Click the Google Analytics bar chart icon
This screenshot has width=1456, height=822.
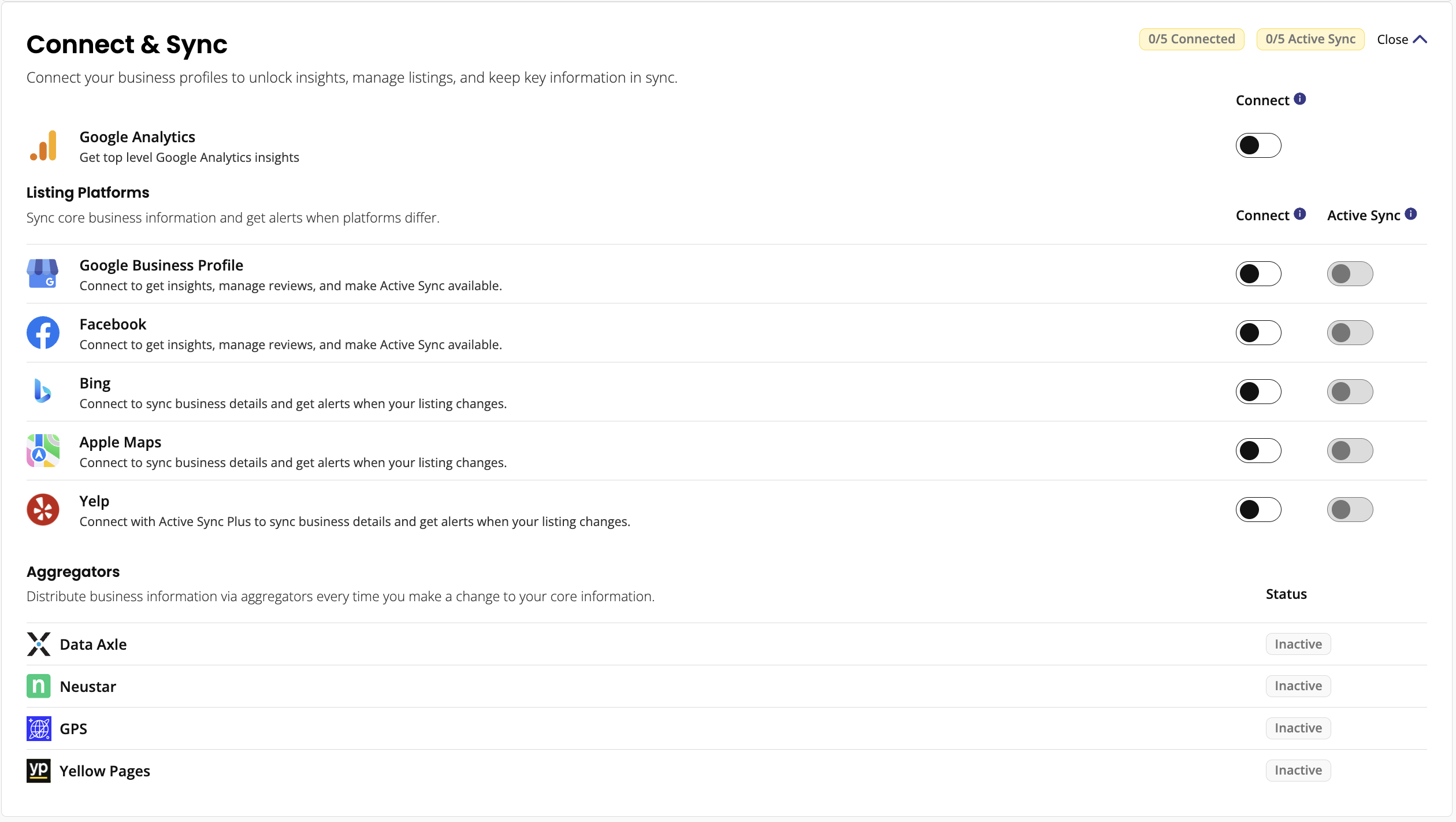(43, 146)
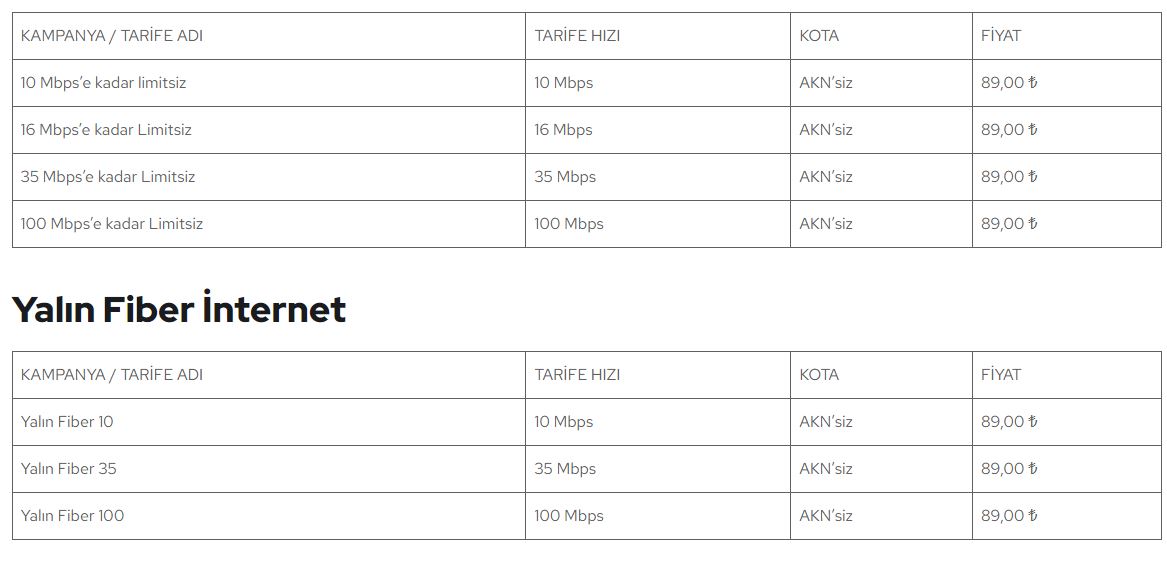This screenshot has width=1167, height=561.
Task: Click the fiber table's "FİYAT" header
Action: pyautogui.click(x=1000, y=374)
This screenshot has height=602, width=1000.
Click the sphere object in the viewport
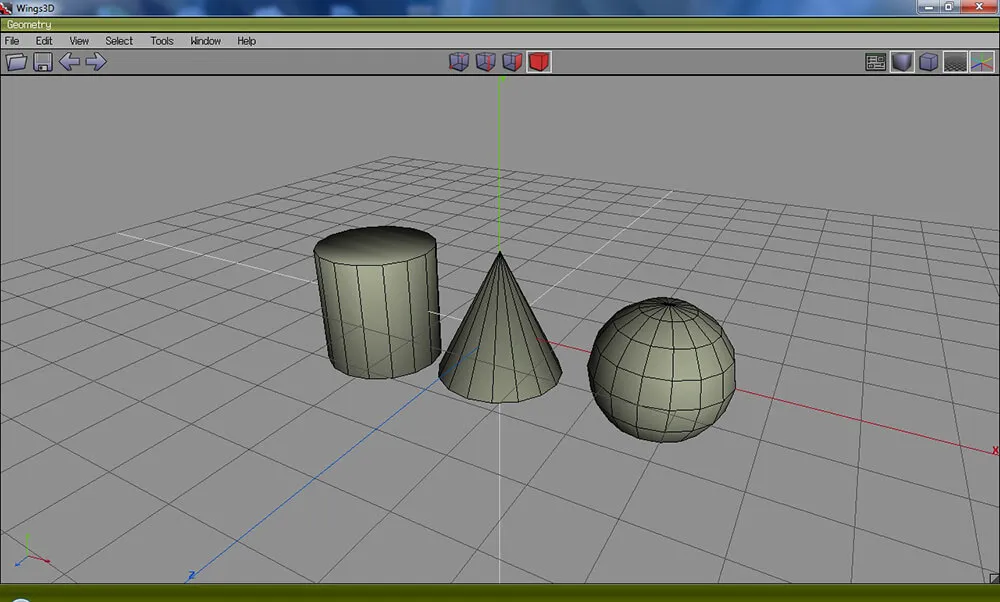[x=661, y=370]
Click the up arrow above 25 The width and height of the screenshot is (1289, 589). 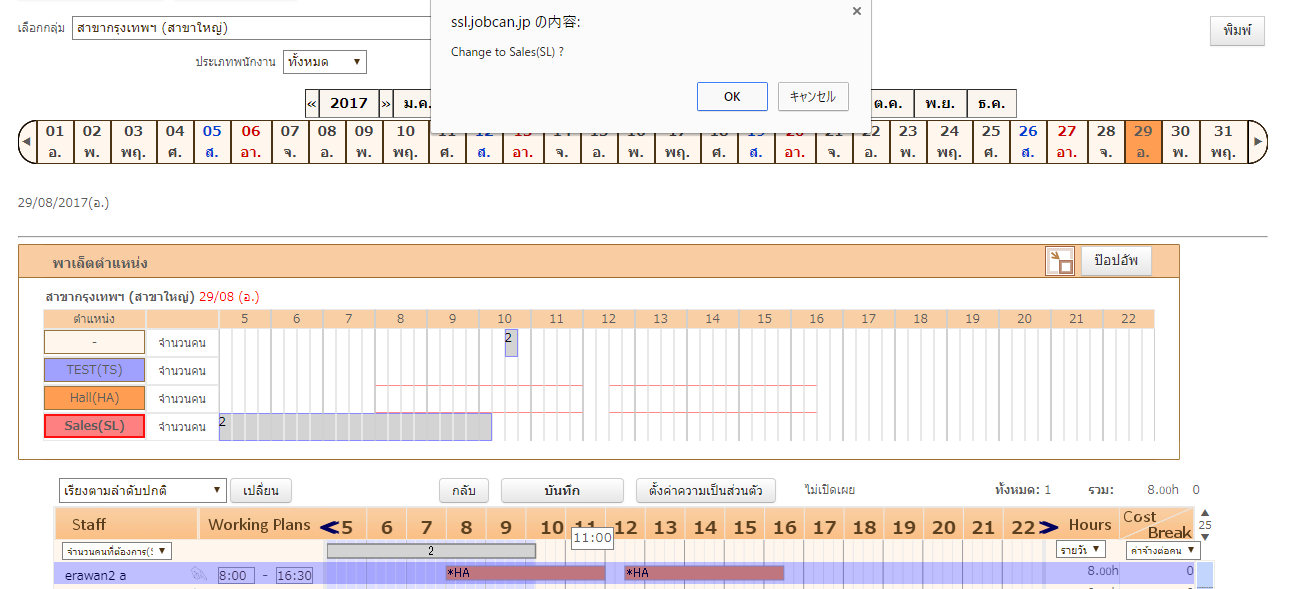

◇ ◇ ◇

● **YOUR TASK**
Everything but the pictures is needed: copy the data above exactly.

● **EXERCISE RESULT**
Click the Google Analytics bar chart icon
This screenshot has width=1456, height=822.
(43, 146)
This screenshot has width=1167, height=561.
Task: Click the fiber table's "FİYAT" header
Action: pyautogui.click(x=1000, y=374)
This screenshot has height=602, width=1000.
Click the sphere object in the viewport
[x=661, y=370]
Click the up arrow above 25 The width and height of the screenshot is (1289, 589). 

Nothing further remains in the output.